DIRECTIONS »
1 > In the "Theme from Norefjell" article, which record label released the single?
2 > Using the "Theme from Norefjell" article, explain why two different lengths are given for the track.
3 > Carry the "Theme from Norefjell" article forward from the point where it stops.

PROVIDED TEXT »
Single by DJ Tiësto

from the album Magik Three: Far from Earth
- Released: 1999
- Recorded: 1999
- Studio: Norway
- Genre: Uplifting trance
- Length: 3:27 (Radio Edit) 6:24 (Magikal Remake)
- Label: Black Hole
- Songwriters: Tijs Verwest; Cor Fijneman;
- Producers: DJ Tiësto; DJ Cor Fijneman;

DJ Tiësto singles chronology
| "The Tube" (1996) | "Theme from Norefjell" (1999) | "Sparkles" (1999) |

= Theme from Norefjell =

"Theme from Norefjell" is an instrumental composition by Dutch disc jockey and producer DJ Tiësto. It was released in 1999 in the Netherlands. It was composed during a trip to Norway. The Magikal Remake was included on DJ Tiësto's compilation, Magik Three: Far from Earth. A remix of the track by DJ Jan and Christophe Chantzis can be found on Live at Innercity: Amsterdam RAI (1999) and Tiësto in Concert (2003).

== Track listing ==
- 12" / Digital Download (Netherlands)
1. "Theme From Norefjell" (Magikal Remake) - 6:24
2. "Theme From Norefjell" (DJ Jan & Christophe Chantzis Mix) - 5:26

- CD (Netherlands)

Item coordinate data:

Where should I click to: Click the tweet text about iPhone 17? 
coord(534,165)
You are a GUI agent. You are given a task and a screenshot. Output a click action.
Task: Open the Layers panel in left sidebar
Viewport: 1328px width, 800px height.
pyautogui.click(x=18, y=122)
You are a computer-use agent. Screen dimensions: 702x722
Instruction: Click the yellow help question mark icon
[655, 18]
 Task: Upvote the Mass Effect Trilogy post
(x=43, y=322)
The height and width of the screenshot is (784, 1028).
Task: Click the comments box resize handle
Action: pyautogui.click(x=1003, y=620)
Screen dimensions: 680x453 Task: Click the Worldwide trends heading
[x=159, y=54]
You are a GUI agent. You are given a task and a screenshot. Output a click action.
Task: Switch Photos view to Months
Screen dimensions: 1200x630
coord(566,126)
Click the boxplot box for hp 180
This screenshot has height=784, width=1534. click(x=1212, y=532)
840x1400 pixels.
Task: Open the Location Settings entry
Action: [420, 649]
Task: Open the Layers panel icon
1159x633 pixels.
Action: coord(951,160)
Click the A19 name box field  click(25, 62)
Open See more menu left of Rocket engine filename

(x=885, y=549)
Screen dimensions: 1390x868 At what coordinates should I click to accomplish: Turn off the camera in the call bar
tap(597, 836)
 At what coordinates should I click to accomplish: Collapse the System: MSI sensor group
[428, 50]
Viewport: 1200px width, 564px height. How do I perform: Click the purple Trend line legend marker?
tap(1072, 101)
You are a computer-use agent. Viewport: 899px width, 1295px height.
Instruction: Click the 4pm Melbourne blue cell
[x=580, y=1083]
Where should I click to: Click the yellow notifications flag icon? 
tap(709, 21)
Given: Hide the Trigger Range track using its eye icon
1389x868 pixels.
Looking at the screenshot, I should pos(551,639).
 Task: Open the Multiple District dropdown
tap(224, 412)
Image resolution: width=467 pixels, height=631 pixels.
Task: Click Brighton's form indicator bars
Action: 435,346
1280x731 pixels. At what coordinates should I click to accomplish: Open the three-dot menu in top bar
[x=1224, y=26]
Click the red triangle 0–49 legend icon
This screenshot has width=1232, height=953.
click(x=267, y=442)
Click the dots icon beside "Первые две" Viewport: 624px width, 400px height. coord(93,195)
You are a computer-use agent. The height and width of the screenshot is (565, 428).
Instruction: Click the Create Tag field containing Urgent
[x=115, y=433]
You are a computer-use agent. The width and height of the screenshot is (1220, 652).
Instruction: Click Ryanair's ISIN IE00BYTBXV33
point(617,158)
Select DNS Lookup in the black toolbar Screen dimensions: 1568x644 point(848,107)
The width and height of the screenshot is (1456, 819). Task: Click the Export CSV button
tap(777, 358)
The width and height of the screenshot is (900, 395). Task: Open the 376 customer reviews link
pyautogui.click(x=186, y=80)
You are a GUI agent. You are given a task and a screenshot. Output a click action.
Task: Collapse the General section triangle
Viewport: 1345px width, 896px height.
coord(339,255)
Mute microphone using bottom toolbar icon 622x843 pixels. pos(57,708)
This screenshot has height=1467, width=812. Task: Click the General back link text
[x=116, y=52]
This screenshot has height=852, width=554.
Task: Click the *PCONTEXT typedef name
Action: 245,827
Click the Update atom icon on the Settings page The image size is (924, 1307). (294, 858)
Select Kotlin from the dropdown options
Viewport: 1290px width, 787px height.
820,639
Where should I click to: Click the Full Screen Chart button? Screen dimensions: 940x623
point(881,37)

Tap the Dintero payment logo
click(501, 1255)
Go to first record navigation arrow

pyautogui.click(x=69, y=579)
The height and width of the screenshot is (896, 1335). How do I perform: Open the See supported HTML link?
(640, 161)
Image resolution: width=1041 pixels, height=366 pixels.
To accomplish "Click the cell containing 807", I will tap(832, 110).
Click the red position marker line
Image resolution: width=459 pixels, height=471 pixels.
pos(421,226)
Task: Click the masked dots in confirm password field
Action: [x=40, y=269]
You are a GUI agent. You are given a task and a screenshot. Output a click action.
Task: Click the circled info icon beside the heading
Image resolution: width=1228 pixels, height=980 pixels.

RESULTS BY TASK »
1 > Black Hole

2 > The article lists two versions of the track, each with its own running time. The Radio Edit runs 3:27, and the Magikal Remake runs 6:24.

3 >
3. "Theme From Norefjell" (Magikal Radio Edit) - 3:27
4. "Theme From Norefjell" (Magikal Remake) - 6:30
5. "Theme From Norefjell" (DJ Jan & Christophe Chantzis Mix) - 5:25

- 12" (US)
6. "Theme From Norefjell" (DJ Jan & Christophe Chantzis Mix) - 5:26
7. "Theme From Norefjell" (Lambert & Dimech Mix) - 7:56
8. "Theme From Norefjell" (DJ Tiësto's Magikal Remake) - 6:24
9. "Theme From Norefjell" (Aptness Remix) - 8:09

- 12" (UK)
10. "Theme From Norefjell" (Aptness Remix) - 8:09
11. "Theme From Norefjell" (Magikal Remake) - 6:24
12. "Theme From Norefjell" (Lambert & Dimech Mix) - 7:56
13. "Theme From Norefjell" (DJ Jan & Christophe Chantzis Mix) - 5:26

- Digital download - DJ Cor Fijneman 2004 Remix (Netherlands)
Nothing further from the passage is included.